Sylvie Mastellone of Fruv Freedomwear didn't know she'd been chosen as one of Whistler's outstanding employees until an email congratulating her arrived in her inbox.

"It was a total surprise! Such a very nice thing to get," she said.

One of 45 Whistler employees nominated for the Whistler Chamber of Commerce's inaugural Spirit Story Campaign by her store manager Eliza Hardy, Mastellone has worked with the yogawear manufacturer and retailer in Marketplace Whistler for the past year.

The Spirit Story Campaign was initiated by the chamber for Employee Recognition Week, April 1 to 7, inviting employers to nominate up to four members of staff as STAR employees and asking them to provide brief stories about why the staff stand apart. Twenty-seven companies participated. The stories and nominees can be seen on the Chamber's website: http://www.whistlerchamber.com/Spirit-Pass/Whistler-s-STAR-Employees.html

"Sylvie's such a fantastic employee. She's amazing with customers, with building a rapport with people. She connects with people very well and quickly, which is amazing," Hardy said.

Since the entire company's success hinges on retail, on selling products designed in Whistler and made in Vancouver, directly to the public, Hardy added that Mastellone's capabilities have been key to establishing Fruv Freedomwear, which is now two years old.

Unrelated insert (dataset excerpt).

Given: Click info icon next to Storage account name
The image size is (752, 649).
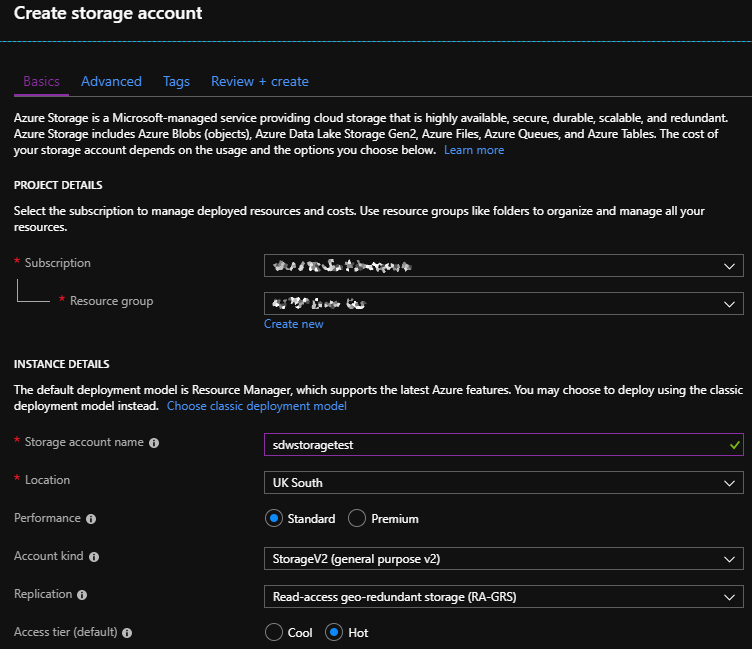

"If your staff is doing such a good job then it's very important that you recognize that, let them know how you do appreciate them," Hardy said.

Mastellone, who is from a small town in Provence, France, arrived in the resort four years ago. She says of her employer: "It's a really nice team, it has a family vibe, and I like the products we are selling."

Chantelle Boudreau, originally from Nova Scotia but in her second season in Whistler, was one of three employees nominated from Ski Butlers, the ski and snowboard rentals and delivery company.

Boudreau was picked out, according to her Spirit Story, for assisting clients who had arrived late on a Sunday in a snowstorm. After she left them, she discovered that the remainder of their party would likely be delayed because of an accident on the Sea to Sky Highway and went out of her way to inform them so they wouldn't worry.

"We take the rental shop to the accommodation and the idea is to make it an easy experience," she said.

"I guess I was surprised by the nomination, but Ski Butlers tries to go above and beyond itself so when my boss Karen points out good things I do I just think that's expected."

Fiona Famulak, president of the Whistler Chamber of Commerce, said the Spirit Story program replaces an annual employee awards evening that had taken place for 20 years after losing American Express as a sponsor. Telus had picked up sponsorship of the gala event for several years, but the Chamber wanted to do things differently this time around.

"This year, we decided that in order to try and recognize a greater number of employees in a more public way, we would champion a social media and print media campaign that still allowed us to achieve recognition for employees, allowing us to open it up wider," Famulak said.

Each participating employer was asked to donate one prize per employee with a value of at least $25, which went into a prize pool, somewhat like a Secret Santa, ensuring that all nominees received a prize.

"We just wanted to make a big deal of our employees. The stories provide great examples of how the employees are operating in the resort," said Famulak.

"We want the resort as a whole to learn about what they do, because maybe those examples could be used in other businesses. We want other employers to learn from those experiences and maybe replicate it for themselves."

Famulak said making a big deal in recognizing the best employees was of key importance to Whistler.

"If the individual isn't being recognized for good and positive behaviour, then all the learning and review in the world isn't going to make a difference," she said.

"I'd want this to encourage everyone in the community. This isn't just a business piece, it can be enjoyed by the community at large, and I would encourage everyone to visit the Chamber's website to read the stories. Often people will know the nominees and it's great to celebrate them because they are worth it."

Arlene Keis, the CEO of program sponsor Go2, B.C.'s tourism human resource association, echoed Famulak:

"The success of our industry relies on skilled committed staff to deliver exceptional guest experiences," Keis said in a release.

"Ongoing recognition is key to maintaining employee morale and service levels; we are glad to see that the Whistler community has taken the initiative to acknowledge staff's hard work and, together, we celebrate their success."